La bande-annonce de « One Love ».
L’accusation de « bradage » pouvait autrefois sérieusement menacer la crédibilité d’un artiste ; l’insulte a beaucoup moins de pouvoir à une époque où la survie d’un artiste dépend souvent d’accords de sponsoring et de licence. Pendant ce temps, les revenus continus d’un artiste décédé sont laissés entre les mains de tiers.

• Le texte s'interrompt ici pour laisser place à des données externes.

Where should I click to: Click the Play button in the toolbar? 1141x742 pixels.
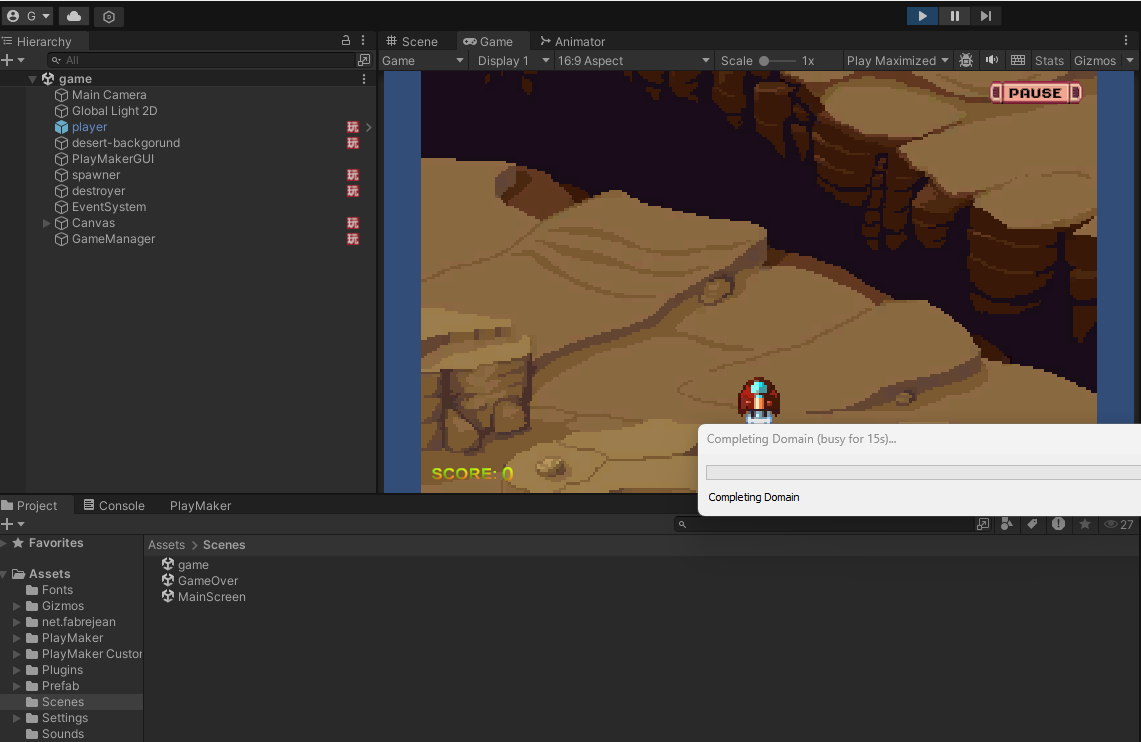[922, 16]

Néanmoins, lorsqu’un musicien aussi vénéré que Marley – et dont les chansons étaient imprégnées de messages de libération, d’anti-impérialisme et d’anticapitalisme – devient à ce point commercialisé, il convient de se demander comment cela s’est produit et si cela menace son héritage artistique.
Sur et hors disque
Dans sa liste 2023 des célébrités décédées les mieux payées, Forbes a placé Marley au neuvième rang, juste derrière l’ancien leader des Beatles, John Lennon. Selon la publication, Marley a gagné 16 millions de dollars – ou plutôt, sa succession a gagné.
Les affaires commerciales de Marley sont désormais contrôlées par des membres de la famille – la succession – qui ont conclu des accords avec divers partenaires de marchandisage et de marketing, toutes les parties partageant les bénéfices. La puissance commerciale du nom de Bob Marley génère des redevances perçues par le domaine, bien que les pourcentages précis ne soient pas rendus publics.
Une sortie musicale posthume, en particulier, a été une mine d’or : la compilation « Legend » de Marley.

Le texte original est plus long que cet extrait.